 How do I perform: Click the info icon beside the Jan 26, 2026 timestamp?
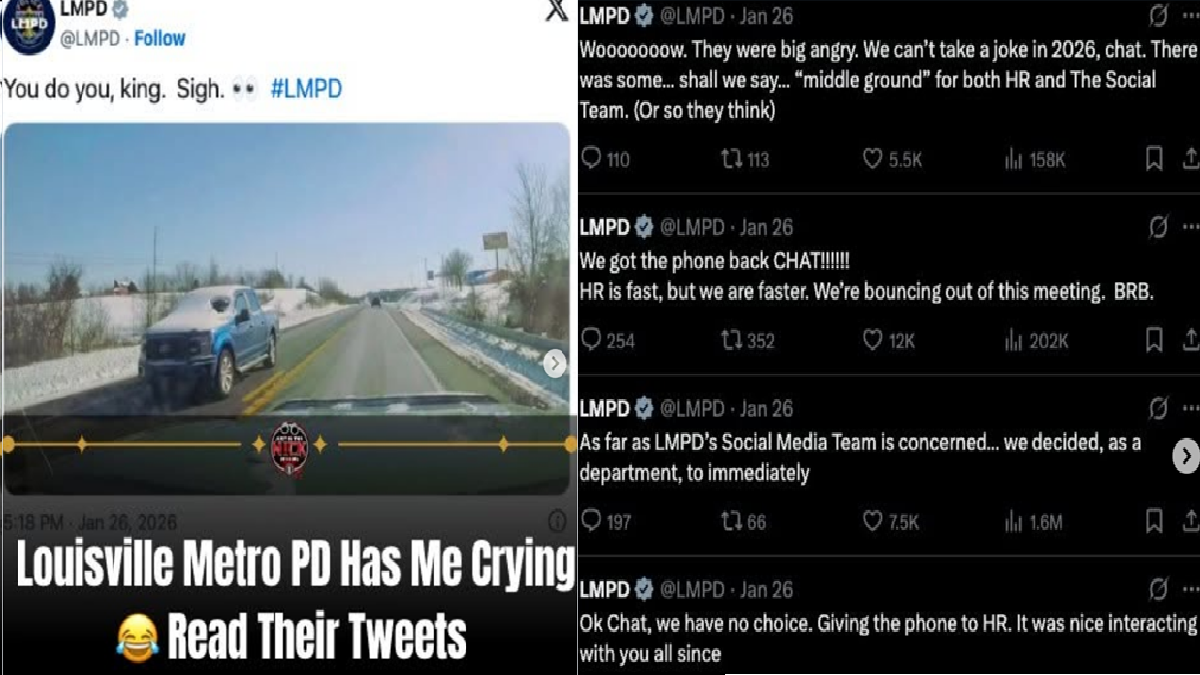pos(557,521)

#####

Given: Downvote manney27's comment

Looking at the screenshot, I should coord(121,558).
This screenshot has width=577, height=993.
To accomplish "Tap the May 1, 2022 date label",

#####

Exercise instructions
Reproduce the data starting at the line that contains "This screenshot has width=577, height=993." and stopping after the line that contains "May 1, 2022", with "date label" replaced by "date text" and everything else unchanged.

Final result
This screenshot has width=577, height=993.
To accomplish "Tap the May 1, 2022 date text",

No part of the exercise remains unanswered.